Fast, gray NVMe drivers blur the line between storage and memory


Much of what we call hardware is actually software, firmware, which uses the underlying hardware for speed and, importantly, a stable operating environment. The engineering dilemma is a juggling act: Can we build a product faster a) by running easily updated software on a commercial processor; b) faster startup software such as firmware on a commercial processor; or c) do we build a hardware engine to run the bare metal protocol for maximum speed?

Engineering challenge

Each option involves different levels of investment, which generally excludes the expensive option of a dedicated hardware engine. But the true potential is difficult to understand because engineers and academics often operate using heuristics or simulations that attempt to model real-world conditions. However, the simulations are as good as their design assumptions and test workloads.

PCIe 6.0

NVMe (non-volatile memory express), the latest and greatest storage interconnect, is primarily based on PCIe, a standard undergoing rapid evolution. The PCIe specification is currently at 5.0, with 64 gigatransfers per second. PCIe 6.0, which will launch next year, is expected to increase that to 128 GT / s. But today, even PCIe 5.0 compliant products are rare.

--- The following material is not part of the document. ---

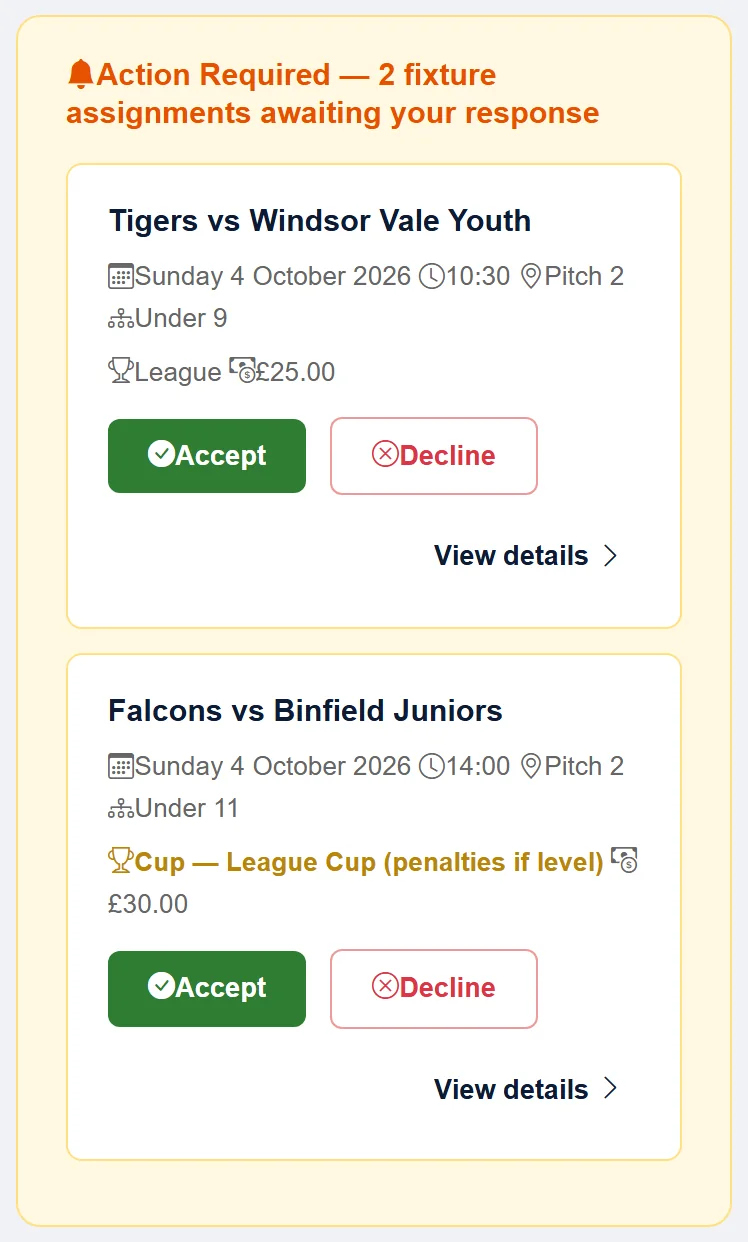
Task: Click calendar icon in Falcons fixture
Action: pyautogui.click(x=121, y=766)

With each increase in PCIe performance, the tradeoffs change. What is the optimal depth of the tail? How do different memory technologies, such as PRAM or MRAM, affect collation strategies? If a controller’s FPGA clock rate increases for performance, how does that affect time in a multi-core processor? The problem of optimizing, or taking advantage of higher performance, requires research.

NVMe drivers present a complex case of these tradeoffs. How can engineers untangle this mess of architectures, protocols, interconnects, clock rates, workloads, and strategies?

OpenExpress

At last week’s USENIX Annual Technical Conference, a document from the Korea Advanced Institute of Science and Technology (KAIST) proposes a response: “OpenExpress, a fully automated hardware framework that has no software intervention to process concurrent requests for NVMe while supporting scalable data delivery, rich pending I / O command queues, and send / end queue management. “

Unlike expensive vendor research tools, the implementation uses a low-cost FPGA design that enables engineers and researchers to quickly and inexpensively play with multiple parameters, such as request sizes and queue depths, to See how controller architecture and firmware changes affect real-world performance. .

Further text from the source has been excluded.